■ **Problem to work on**
Go through the lines below. Copy those with "click".

■ **Material supplied**
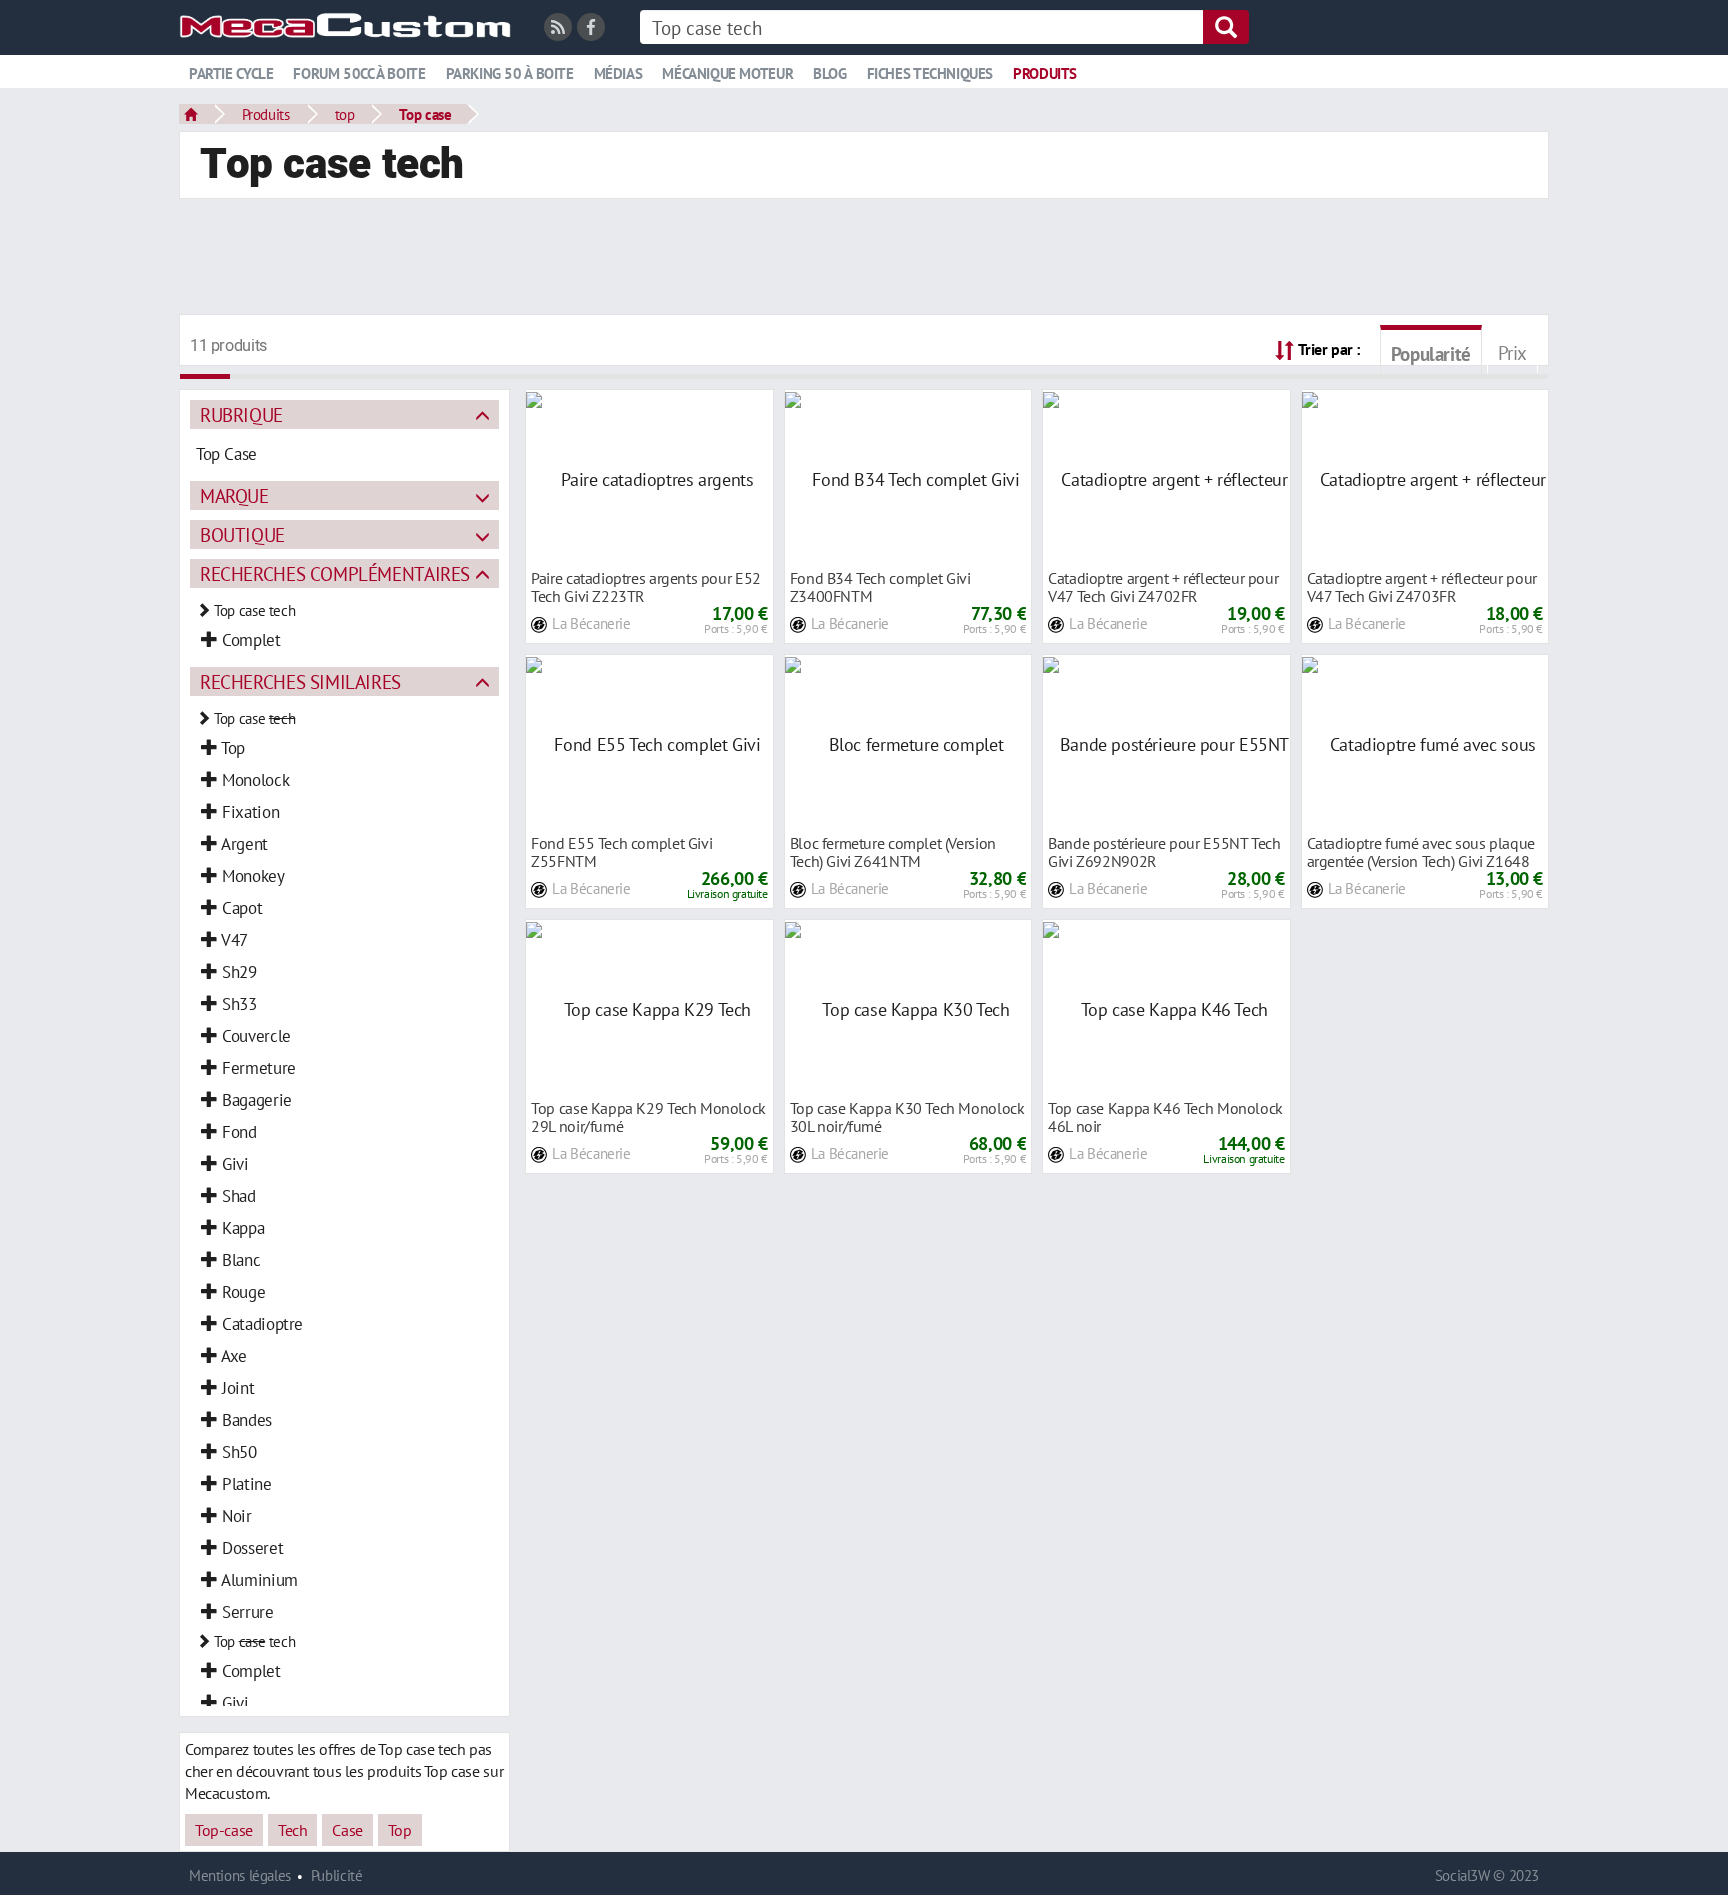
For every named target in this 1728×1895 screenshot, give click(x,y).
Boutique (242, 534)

--

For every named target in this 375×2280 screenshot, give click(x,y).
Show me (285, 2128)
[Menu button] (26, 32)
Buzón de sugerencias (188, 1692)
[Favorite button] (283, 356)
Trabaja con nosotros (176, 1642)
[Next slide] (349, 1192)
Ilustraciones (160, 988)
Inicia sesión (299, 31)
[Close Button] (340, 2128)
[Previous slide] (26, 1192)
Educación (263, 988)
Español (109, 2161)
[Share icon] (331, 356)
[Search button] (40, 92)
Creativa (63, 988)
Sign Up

■ **Response area**
For every named target in this 1728×1895 screenshot, give click(x,y).
For every named target in this 375×2280 screenshot, give click(x,y).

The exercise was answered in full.